AccessViolationException When using tesseractdotnet .net wrapper

I recently came across a very annoying issue while writing a web application that utilizes the TesseractDotNet wrapper for Tesseract. I was attempting to have the web application process OCR tasks in an automated task engine. Whenever I called the TesseractEngine.recognise(imgObject) method, I would get the following:

AccessViolationException: Attempted to read or write protected memory. This is often an indication that other memory is corrupt.

The code that performs all task engine management and OCR functionality lives in a separate DLL file. After several hours of frustration, I tried removing some variability in the problem by creating a test console application and using the DLL project's functionality from there (instead of the web project).

Amazingly it worked - no problems.

I then tried the same thing with a forms application: again it worked no problem.

It turns out the problem was that the training data file was never properly loaded. The TesseractEngine.init(string trainingDataPath, string language, int mode) method returns "true" if the method successfully loads the training data and "false" otherwise. I had neglected to capture this value and verify that it was == true.

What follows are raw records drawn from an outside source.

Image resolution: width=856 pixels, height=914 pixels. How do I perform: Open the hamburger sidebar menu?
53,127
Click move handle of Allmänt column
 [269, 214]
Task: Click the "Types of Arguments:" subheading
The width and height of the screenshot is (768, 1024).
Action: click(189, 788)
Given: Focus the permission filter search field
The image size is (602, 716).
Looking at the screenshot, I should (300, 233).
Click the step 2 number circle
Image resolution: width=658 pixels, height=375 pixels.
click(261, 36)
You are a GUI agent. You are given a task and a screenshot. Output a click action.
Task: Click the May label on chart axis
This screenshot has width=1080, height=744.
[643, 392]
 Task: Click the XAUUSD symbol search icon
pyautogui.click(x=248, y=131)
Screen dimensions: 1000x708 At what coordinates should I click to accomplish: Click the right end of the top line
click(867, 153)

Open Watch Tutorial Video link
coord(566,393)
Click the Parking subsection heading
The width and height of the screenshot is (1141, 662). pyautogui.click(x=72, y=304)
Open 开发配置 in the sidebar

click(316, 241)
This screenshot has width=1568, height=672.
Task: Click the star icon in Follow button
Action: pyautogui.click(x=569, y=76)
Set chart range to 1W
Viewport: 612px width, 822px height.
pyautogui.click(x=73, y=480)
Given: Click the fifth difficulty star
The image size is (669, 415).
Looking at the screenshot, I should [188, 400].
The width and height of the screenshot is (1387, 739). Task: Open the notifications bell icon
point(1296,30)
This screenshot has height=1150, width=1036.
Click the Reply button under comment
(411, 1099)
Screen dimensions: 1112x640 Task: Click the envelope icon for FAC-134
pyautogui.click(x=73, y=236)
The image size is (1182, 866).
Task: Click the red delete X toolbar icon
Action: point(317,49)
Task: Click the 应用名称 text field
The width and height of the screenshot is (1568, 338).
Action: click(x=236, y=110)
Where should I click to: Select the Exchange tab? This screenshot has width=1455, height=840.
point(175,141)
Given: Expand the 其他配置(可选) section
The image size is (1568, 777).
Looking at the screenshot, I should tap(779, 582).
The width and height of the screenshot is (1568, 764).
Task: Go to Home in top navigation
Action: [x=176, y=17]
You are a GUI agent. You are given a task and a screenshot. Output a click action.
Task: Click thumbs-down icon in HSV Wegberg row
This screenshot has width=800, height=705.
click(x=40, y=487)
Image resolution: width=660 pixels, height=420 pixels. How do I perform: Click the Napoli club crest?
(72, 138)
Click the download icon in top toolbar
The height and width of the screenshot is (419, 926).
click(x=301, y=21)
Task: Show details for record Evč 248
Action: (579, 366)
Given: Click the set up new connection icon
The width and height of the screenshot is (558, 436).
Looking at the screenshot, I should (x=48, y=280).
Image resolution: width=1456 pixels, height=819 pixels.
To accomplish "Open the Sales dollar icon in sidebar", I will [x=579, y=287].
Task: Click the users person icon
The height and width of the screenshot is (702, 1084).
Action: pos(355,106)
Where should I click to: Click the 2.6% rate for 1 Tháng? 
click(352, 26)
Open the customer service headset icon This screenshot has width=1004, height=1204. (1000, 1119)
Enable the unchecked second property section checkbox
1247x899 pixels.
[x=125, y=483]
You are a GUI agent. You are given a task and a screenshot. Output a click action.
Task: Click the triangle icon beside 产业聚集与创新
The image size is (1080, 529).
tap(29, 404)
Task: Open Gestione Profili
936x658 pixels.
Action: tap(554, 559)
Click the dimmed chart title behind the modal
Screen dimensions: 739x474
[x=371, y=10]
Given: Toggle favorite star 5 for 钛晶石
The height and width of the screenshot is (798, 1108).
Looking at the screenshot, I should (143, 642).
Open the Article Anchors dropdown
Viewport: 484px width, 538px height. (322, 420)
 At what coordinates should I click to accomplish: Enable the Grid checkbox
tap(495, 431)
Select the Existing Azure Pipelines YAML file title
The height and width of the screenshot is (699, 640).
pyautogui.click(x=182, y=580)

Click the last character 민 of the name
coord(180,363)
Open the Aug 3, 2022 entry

As it turns out, it wasn't .

I was using a relative path in code for the location of the training data file. This relative path was accurate with respect to the console/winforms applications' executables, however the web application's binaries live in a completely different place! The relative path was in that case inaccurate AND since I was not verifying the return value of the init() method, I was never notified of this problem, so when I went to call the recognize() method, it tries to work without having loaded the training files and fails.

The morals of this story are:
1) Don't use relative paths. You never know exactly where your web application will be deployed. Instead add a key/value for the path to your training data in your web/app.config files and get the paths from there.
2) Always ALWAYS check the return values of your method calls. If a method doesn't return void, its return value should always be checked for correctness. Its hell to debug something if you make the assumption it is working "properly".